Reached at his office in New York, Paoa noted that the theft case occurred two decades ago and that he’d paid his dues to that end long ago.
Gersten characterized the theft incident as a “commercial dispute” between Paoa and a former employer. He said that Paoa and the employer had a disagreement over pay and that Paoa had taken some items from the company as part of his compensation. Court documents listed tools and building supplies as among the items Paoa took from the company.
The incident did not result in a jail sentence, Gersten said, but Paoa was ordered to pay restitution and was placed on probation at that time.
Paoa also said that he’d fulfilled his legal obligations after the domestic violence matter. Among those obligations was anger management counseling. “I’m a better person for it,” he said.
Gersten pointed out that authorities in both New York and Louisiana knew of Paoa’s record and still licensed him.
Paoa is president and chief executive officer of Mid-State Raceway, the company that runs Vernon Downs, where Scott is in the process of opening what would be New York’s first racino.
Though Mid-State had planned to open its slots parlor earlier this month, Paoa said that the project has encountered delays in its license application process and that the opening date has been pushed back to the end of this year.
Paoa said Tuesday that his past convictions were brought to light by a New York horsemen’s group. He said that the group recently attempted to stage a hostile takeover of Mid-State Raceway but did not succeed. He said that group was behind efforts to damage his reputation in New York and in Maine.
Report under wraps
In other racino-related developments, the Maine Attorney General’s Office is expected to rule Thursday on requests made under the Maine freedom of access law for copies of its investigation into Scott and several of his companies. As of Tuesday, requests to that end had been filed by The Associated Press, the Portland Press Herald and the Bangor Daily News.
In January, the state commission issued Bangor Historic Track a conditional license for 2003, pending the results of the state-mandated background check on Scott. Initially a 49 percent owner of BHT, Scott is expected to assume full ownership of that company before the racing commission begins its licensing proceedings Dec. 15 as a licensing condition.
Henry Jackson, executive director of the Maine Harness Racing Commission, said Tuesday he was working with the attorney general’s staff to determine which documents gathered as part of the investigation should be made public. He said the state had until Nov. 26 to provide access to the information deemed public. He said the state has amassed an estimated 15,000 documents from authorities in Nevada, Louisiana and New York state, where Scott has done business.

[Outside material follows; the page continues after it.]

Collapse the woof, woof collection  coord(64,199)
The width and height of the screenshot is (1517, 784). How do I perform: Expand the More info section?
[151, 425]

Jackson’s executive summary of the investigation originally was not going to be made public until after it was submitted to the five-member racing commission; however, he acknowledged that could change in light of the access requests.
Jackson said the licensing proceedings likely will run several days, in large part because a relatively high number of character and other witnesses are slated to testify. He has reserved meeting space at the Augusta Civic Center for the entire week.
Jackson said that three applications for 2004 racing licenses and race dates for Bangor Raceway were filed by the Oct. 31 deadline. The applicants are Scott, the city of Bangor and Kehl Management Co., an Iowa-based casino management company that hopes to step in should Capital Seven find itself unable to fulfill its plans for Bangor.